Apesar de haver tentativas disto, como é o caso dos eixos estabelecidos para o Centro no PLANEFOR, as ações ali colocadas pressupõem medidas isoladas e não um conjunto articulado e orquestrado. Isto contribuiria no sentido de uma melhoria qualitativa, tanto no que se relaciona aos aspectos infra-estruturais, simbólicos e de preservação do patrimônio histórico do Centro, como no sentido de uma proposta inclusiva para o público que o freqüenta, apontando para a superação do modelo de enobrecimento da requalificação.

É claro que não se desconsidera a importância de obras deste tipo para a Cidade, como instrumentos de melhora física e simbólica, e não se nega também a importância do incremento turístico daí incentivado, cujas benesses são tão fartamente alardeadas a partir dos processos de requalificação nas grandes cidades. Contudo, o que se coloca aqui é o caráter abrupto que estas iniciativas surgiram, as quais talvez, na ânsia de usufruir dos proveitos econômicos do city marketing das requalificações, não tiveram tempo para um processo de construção e debate coletivo que estruturasse um plano mais lento e gradual, porém mais duradouro e concreto.

Neste sentido, é no mínimo incompatível a atenção dispensada ao Centro, se compararmos o período do final dos anos 1990 com os fins da década anterior. É notória daí a busca pela construção imediata de uma imagem da Cidade que procura seus referenciais identitários para poder se reconhecer, uma vez que almeja uma face global. Para tanto, quanto mais houver uma aproximação, seja ela física ou simbólica dos referenciais identitários de uma cidade pós-moderna, mais “qualificado” ou “ preenchido de conteúdo” o espaço a ser enobrecido.

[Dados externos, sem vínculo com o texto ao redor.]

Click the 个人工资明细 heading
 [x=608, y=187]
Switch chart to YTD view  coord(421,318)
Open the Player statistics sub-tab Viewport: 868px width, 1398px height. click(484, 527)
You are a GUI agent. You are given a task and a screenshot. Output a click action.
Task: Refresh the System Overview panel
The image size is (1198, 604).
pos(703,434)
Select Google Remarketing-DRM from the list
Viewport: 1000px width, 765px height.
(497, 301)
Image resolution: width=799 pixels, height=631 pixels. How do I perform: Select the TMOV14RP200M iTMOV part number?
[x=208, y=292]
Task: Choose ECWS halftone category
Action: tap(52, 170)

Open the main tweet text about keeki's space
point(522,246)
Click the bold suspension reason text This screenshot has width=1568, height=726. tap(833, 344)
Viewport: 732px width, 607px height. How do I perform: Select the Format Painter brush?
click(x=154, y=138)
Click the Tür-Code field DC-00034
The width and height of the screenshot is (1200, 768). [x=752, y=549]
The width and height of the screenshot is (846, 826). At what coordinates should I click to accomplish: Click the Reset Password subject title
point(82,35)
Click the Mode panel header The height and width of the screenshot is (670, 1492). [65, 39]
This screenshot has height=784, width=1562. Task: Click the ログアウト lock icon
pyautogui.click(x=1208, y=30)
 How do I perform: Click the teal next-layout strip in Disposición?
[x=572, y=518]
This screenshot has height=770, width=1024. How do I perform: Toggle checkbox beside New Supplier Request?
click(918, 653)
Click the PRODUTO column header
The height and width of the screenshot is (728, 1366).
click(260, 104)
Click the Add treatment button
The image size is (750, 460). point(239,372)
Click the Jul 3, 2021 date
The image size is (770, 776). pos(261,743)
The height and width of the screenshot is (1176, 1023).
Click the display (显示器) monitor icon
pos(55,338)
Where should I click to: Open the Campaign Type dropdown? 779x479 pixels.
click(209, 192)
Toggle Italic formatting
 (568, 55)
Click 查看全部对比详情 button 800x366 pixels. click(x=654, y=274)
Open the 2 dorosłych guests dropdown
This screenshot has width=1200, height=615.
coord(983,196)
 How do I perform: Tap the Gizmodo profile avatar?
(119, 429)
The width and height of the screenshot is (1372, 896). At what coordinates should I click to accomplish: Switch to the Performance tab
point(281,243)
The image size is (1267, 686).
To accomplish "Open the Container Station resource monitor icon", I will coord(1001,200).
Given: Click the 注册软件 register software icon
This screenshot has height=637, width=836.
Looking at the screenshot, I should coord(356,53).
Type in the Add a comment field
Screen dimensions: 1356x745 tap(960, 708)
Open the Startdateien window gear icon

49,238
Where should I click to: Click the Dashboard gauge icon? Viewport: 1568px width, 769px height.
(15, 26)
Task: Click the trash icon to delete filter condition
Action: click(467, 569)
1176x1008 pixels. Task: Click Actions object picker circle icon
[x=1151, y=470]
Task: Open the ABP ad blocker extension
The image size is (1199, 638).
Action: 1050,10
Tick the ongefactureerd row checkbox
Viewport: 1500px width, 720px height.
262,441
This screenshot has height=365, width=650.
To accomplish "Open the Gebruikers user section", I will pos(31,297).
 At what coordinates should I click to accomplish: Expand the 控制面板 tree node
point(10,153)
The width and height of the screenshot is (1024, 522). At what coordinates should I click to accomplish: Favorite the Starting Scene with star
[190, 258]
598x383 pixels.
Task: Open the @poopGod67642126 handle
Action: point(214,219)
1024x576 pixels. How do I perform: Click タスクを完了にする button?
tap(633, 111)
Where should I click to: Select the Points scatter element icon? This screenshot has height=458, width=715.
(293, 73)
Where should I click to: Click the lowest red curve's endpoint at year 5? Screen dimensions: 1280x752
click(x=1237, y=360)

Toda esta construção voltada para o privilégio do city marketing esbarra nos ntraves das questões ainda sem solução no Centro. Como vimos, o problema do comércio ambulante, da violência, da prostituição e da mendicância na área central permanecem sem atenção integrada aos planos de requalificação, configurando este os principais obstáculos para a requalificação, ou em outras palavras, os mais claros “contra-usos” para os “usos” pensados nos projetos para o Centro.

Este é o alerta que lança os contra-usos ou reapropriações constatadas na área central, os quais trilham o sentido diametralmente oposto ao ideário dos projetos de requalificação, estes muito mais “antenados” com as tendências estéticas do pós- modernismo, do que com a dinâmica própria da realidade do Centro de Fortaleza. Daí a separação entre o que é planejado e o que se observa hoje na realidade da área central, onde os projetos são desvirtuados de seus objetivos.

Vale aqui reafirmar o papel das áreas centrais como espaços onde conflitos como estes se dão com freqüência, afinal estas são regiões por excelência de manifestação das divergências de interesses e da convergência de sentidos. É, sobretudo, o coração da cidade e, como tal, mostra o seu pulsar urbano.